Once sequences are grouped, the software compares them against reference databases to assign taxonomic names. The major databases include SILVA (version 138, with over 436,000 entries), Greengenes (about 203,000 entries), and the Ribosomal Database Project (RDP). A newer combined database called GSR-DB merges all three for broader coverage. The Genome Taxonomy Database (GTDB) is another option that uses genome-based taxonomy rather than traditional naming conventions.

Where 16S Sequencing Is Used

The Human Microbiome Project used 16S sequencing to characterize over 5,100 bacterial communities from 242 adults, mapping the microbes that live in the airways, skin, mouth, gut, and vaginal tract. The gut microbiome alone, dominated by two major bacterial groups called Bacteroidetes and Firmicutes, has become one of the most studied ecosystems in biology, and 16S sequencing is the primary tool that made that research possible.

In clinical settings, 16S sequencing shines when standard culture methods fail. A large percentage of the bacteria in the mouth and lungs simply won’t grow in a lab dish. In one study, 172 patients harboring bacteria that couldn’t be identified through standard lab methods were evaluated using 16S sequencing, improving identification and treatment decisions. Another study of mechanically ventilated patients found clinically important bacterial groups in airway samples that traditional cultures missed entirely, using long-read sequencing that covered roughly 95% of the 16S gene.
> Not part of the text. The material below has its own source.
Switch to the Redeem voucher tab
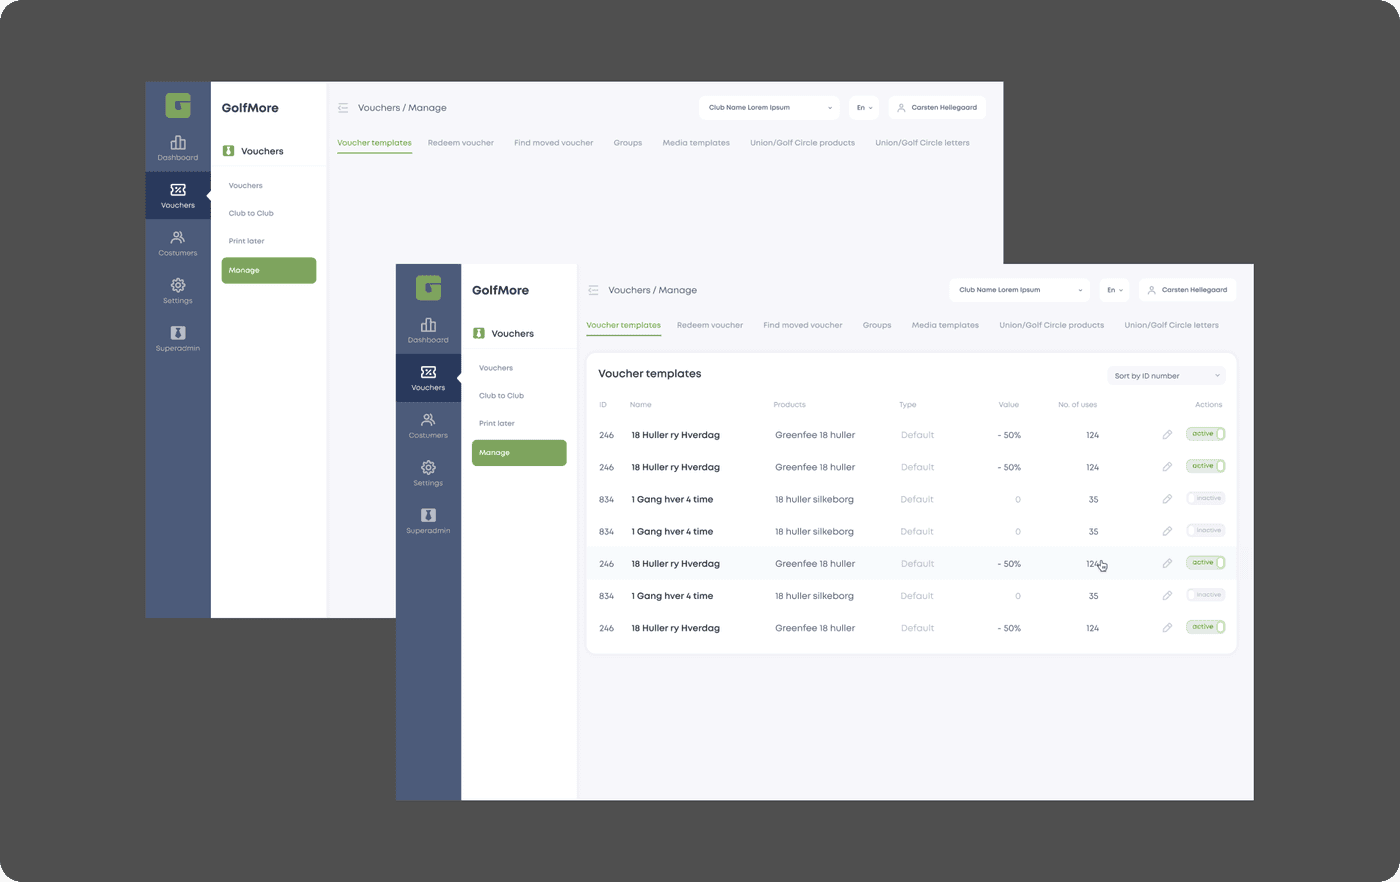 (710, 325)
Beyond human health, the technique is used in environmental science to survey microbial communities in oceans, soils, wastewater treatment plants, and food production facilities.

Known Limitations

The biggest limitation is taxonomic resolution. 16S sequencing reliably identifies bacteria to the genus level but often struggles to distinguish between closely related species. Escherichia coli and Shigella, for instance, are so genetically similar in their 16S genes that the method can’t reliably separate them. When species-level identification matters, researchers need to sequence additional genes or move to whole-genome approaches.

Copy number variation also complicates things. Different bacterial species carry different numbers of 16S gene copies in their genomes, ranging from 1 to more than 15. A bacterium with 10 copies will produce more sequences than one with a single copy, even if both are equally abundant in the sample. This can skew estimates of how much of each bacterium is actually present.
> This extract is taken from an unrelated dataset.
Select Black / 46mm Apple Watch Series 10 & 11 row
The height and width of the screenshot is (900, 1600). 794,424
Additionally, the choice of which hypervariable regions to sequence introduces bias. No single region captures every bacterial group equally well. The V4, V5, and V6 regions are the most conserved (meaning they vary less between species), which makes them useful for broad surveys but less helpful for telling similar bacteria apart. The V2 and V3 regions show more variation and can be better for distinguishing specific pathogens, but they may miss other groups.

16S Sequencing vs. Shotgun Metagenomics

Shotgun metagenomics takes a fundamentally different approach: instead of targeting one gene, it sequences all the DNA in a sample. This captures bacterial, viral, and fungal genomes simultaneously, along with their functional genes. In a direct comparison, shotgun metagenomics identified bacteria to the species level in 82.4% of clinical samples, compared to just 38.2% for 16S Sanger sequencing. It was also more efficient at resolving species in 39% of samples where 16S could only reach the genus level.

Shotgun metagenomics can also detect antibiotic resistance genes and virulence factors, something 16S sequencing simply cannot do because it only looks at one structural gene. The tradeoff is cost: shotgun metagenomics runs about three times more per sample, and it demands significantly more computational resources to analyze the data. For studies that need to profile bacterial community composition across hundreds or thousands of samples, 16S sequencing remains the more practical and affordable choice.